Create Tokens() understanding

Create database token:

const databaseToken = rootClient.query(
      database: q.Database("database name"),
      role: 'admin',

Then i’am create user token with (client using databaseToken):

      instance: q.Ref(q.Collection('users'), '308254373888158659'),
      ttl: q.TimeAdd(q.Now(), 2, 'days'),

Then i doing requests with received token (i am create client instance using this token) and want get q.CurrentIdentity(), but server return 401 ‘Unauthorized’.
The questions is:
“Why it not work?” or
“Cases when token contain identity?” or
“What means instance in Create params_object?” and
“Are there alternatives to using the Login function to log in and get restricted access?”

The code you posted that creates the admin key is specifying a child database. When you run the query that creates the token, have you switched to using the key’s secret? If not, the token won’t have access to the child database, it would only have access in the current database, and by default, tokens have no privileges until you grant them with an ABAC role.

I’m not sure that I understand your “Cases when token contain identity?” question.
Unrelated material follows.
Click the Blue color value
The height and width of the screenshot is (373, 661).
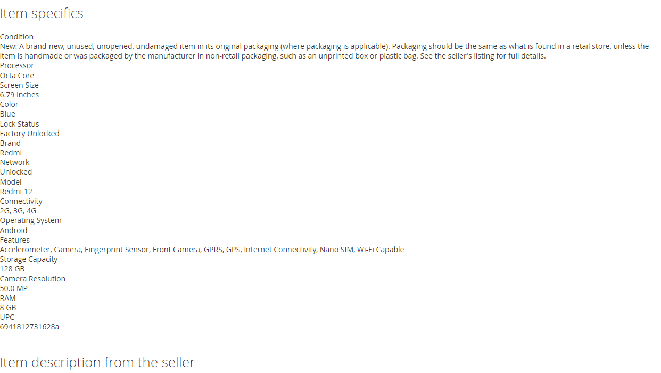click(x=7, y=114)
A key (that your first query created) is identity-less. It’s like have the root/administrator password to your computer. If you have those credentials, you can log in, but the system can’t tell if it’s you or someone else with access to those credentials. A “token” is identity-based. By using the Login function, you need to provide identity-specific credentials to get a token.
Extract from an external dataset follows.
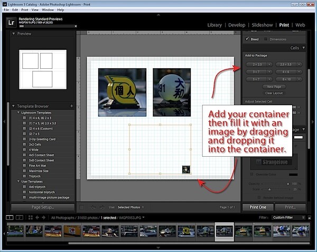Click the second window display icon 2
This screenshot has width=317, height=252.
(x=20, y=218)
You are already using the only viable alternative to the Login function, by directly creating a token for a specific identity – that’s what the instance field points to; Fauna used to call documents “instances” prior to API 2.7, but we haven’t changed that field name as doing so would invalidate all existing tokens.

Thank you for reply, this topic may be deleted, it’s my fault, I mixed up the tokens and tried to create a user token in the database where there is no such user. But in this case error more expected result, it’s very strange to get token for for reference that not exist.

const instanceKey = await databaseClient.query(
        // You can get key for any unexists ref
        instance: q.Ref(q.Collection('users'), 'any_similar_to_id'),
        ttl: q.TimeAdd(q.Now(), 2, 'days'),

Don’t worry about deleting the topic! The question and answers are still valuable for the extra context and clarification for the community :slight_smile:

Regarding the instance for Tokens, it is true that you can provide a Reference to nothing. A Reference is just that, a reference, or pointer. Fauna doesn’t know what it is until you try to Get the Reference.

To that end, ABAC predicate rules should behave as you expect: ABAC checks will fail if they rely on the contents of the Ref, which is the same thing that would happen if the Ref itself was valid, but the data inside failed the predicate.